Mais le concept bariolé d’arc-en-ciel dont s’est inspirée la gauche radicale pour s’unir en vue du combat électoral (sinistra arcobalena/gauche arc-en-ciel: trois partis communistes et des verts se tirant dans les pattes) est balayé. Cette extrême-gauche dont le leader présidait le parlement sortant n’a, faute de quorum, ni députés ni de sénateurs.
Pour la première fois depuis soixante ans, il n’y aura plus de députés communistes en Italie. Le symbole est d’autant plus parlant qu’en 1948 la défaite de la gauche qui pensait alors tirer les bénéfices de la Résistance fut cinglante, tout à fait comparable à celle d’aujourd’hui.

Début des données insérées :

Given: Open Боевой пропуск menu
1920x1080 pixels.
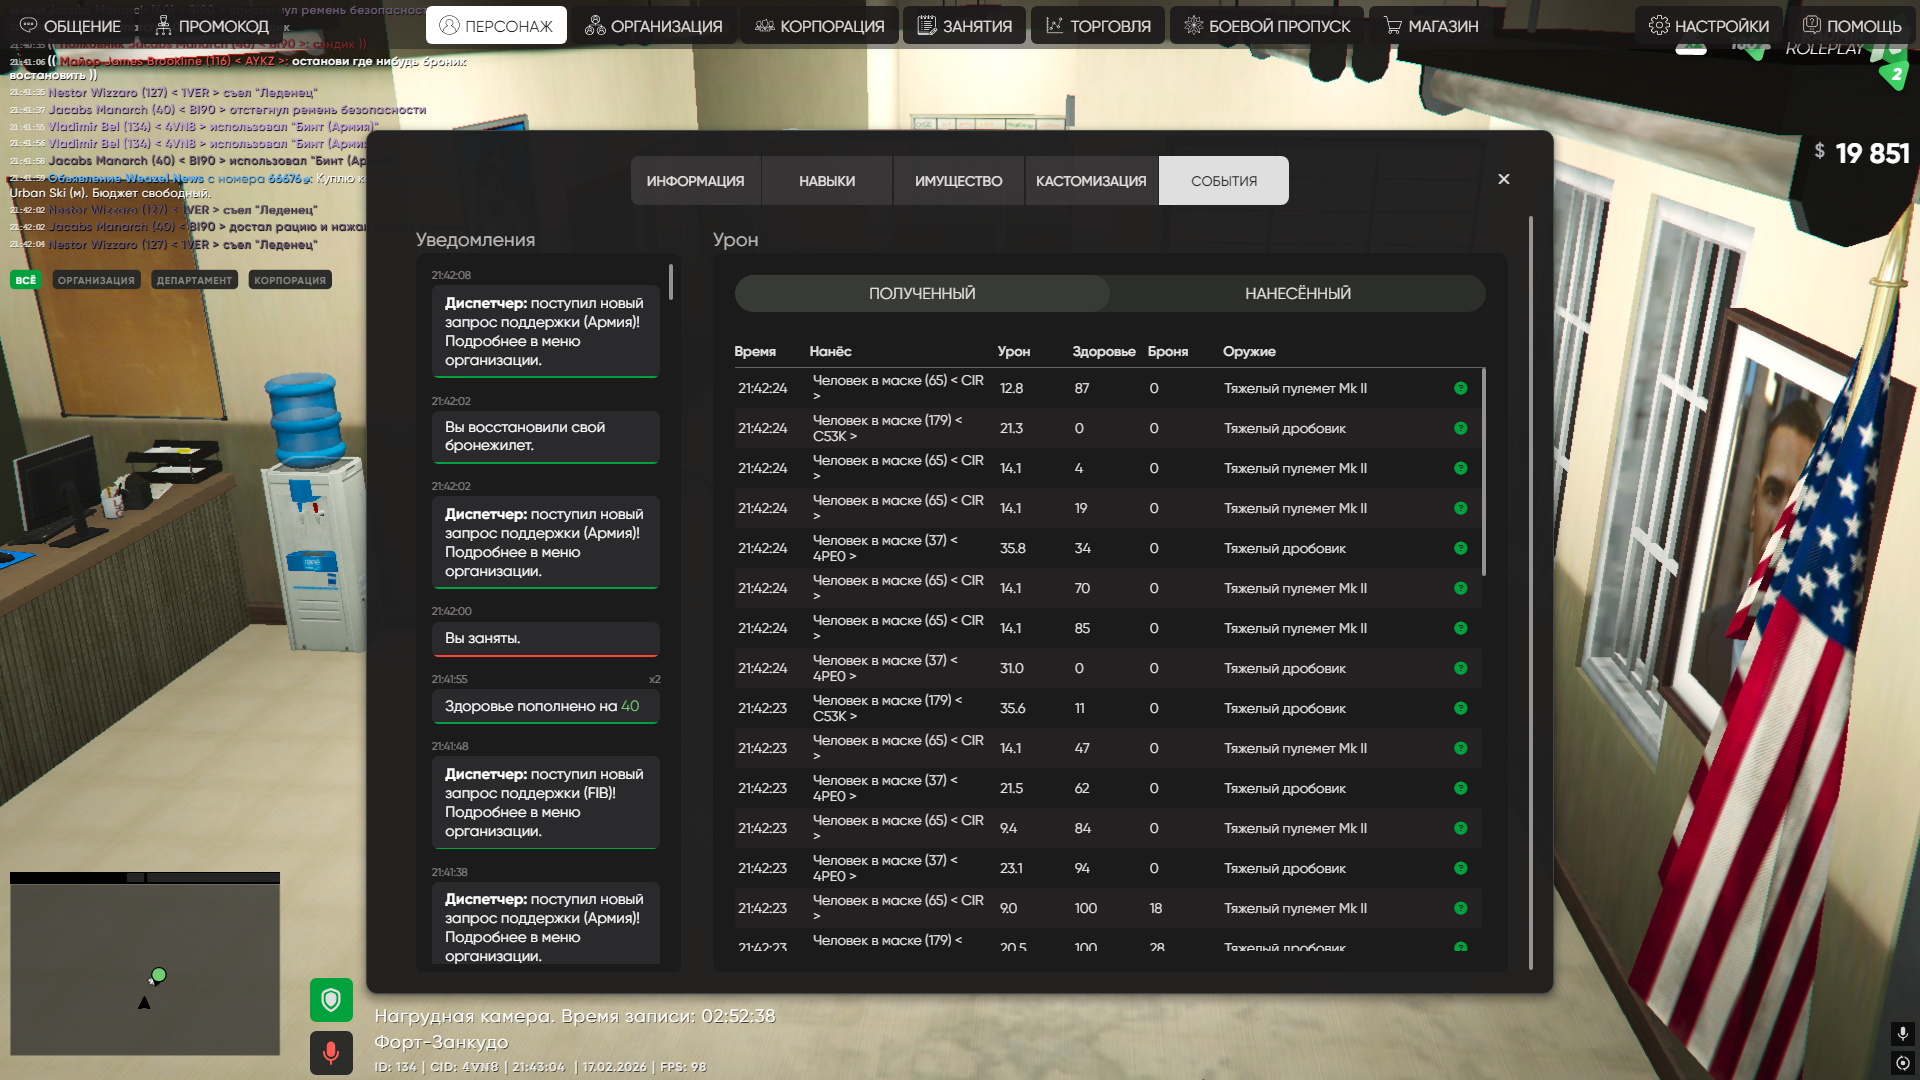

La volatilisation des communistes italiens achève le processus de disparition du communisme dans les pays latins et catholiques d’Europe occidentale (Espagne, France, Italie). Cela devrait contraindre la gauche de renoncer à l’agitation papillonnante des groupuscules à la manière trotskiste pour rechercher les vraies réponses à apporter aux grandes questions du moment: quel développement, quelle croissance et à quel prix, quelle maîtrise de la globalisation tant pour les flux de capitaux et de marchandises que pour les flux humains, quel espace pour l’Etat-nation?
Il suffit de jeter un coup d’œil à l’étal d’une librairie, du côté des revues qui devraient alimenter débats et réflexions pour se rendre compte que pour le moment la gauche pensante ne s’est pas encore remise des défaites subies dans les années 1970 et 1980. Les rares théoriciens qui subsistent sont âgés, coulés dans des moules idéologiques surannés, dépassés par le poids de la marche effrénée du capital financier.
Après eux, rien ou presque. Et quand on voit les prétendants à la succession (style Besancenot), la perception du vide générationnel prend toute son ampleur. C’est dire que le marasme va durer. Ces évolutions sont très lentes. Ne perdons pas de vue que la Commune de Paris de 1871, dont l’échec illumina tout de même les luttes ouvrières du XXe siècle, prenait appui sur la Commune révolutionnaire de 1793 qui lui légua son idéologie insurrectionnelle de lutte pour la défense des artisans.
Héritier de cette tradition insurrectionnelle et putschiste, le communisme à la manière bolchéviste est désormais bien mort. Reste pour les gauches à s’inventer un avenir. Car les droites elles, Sarkozy et Berlusconi en tête, ne leur laisseront pas de répit. De leur bazar idéologique, elles peuvent faire surgir à tout moment n’importe quel singe savant.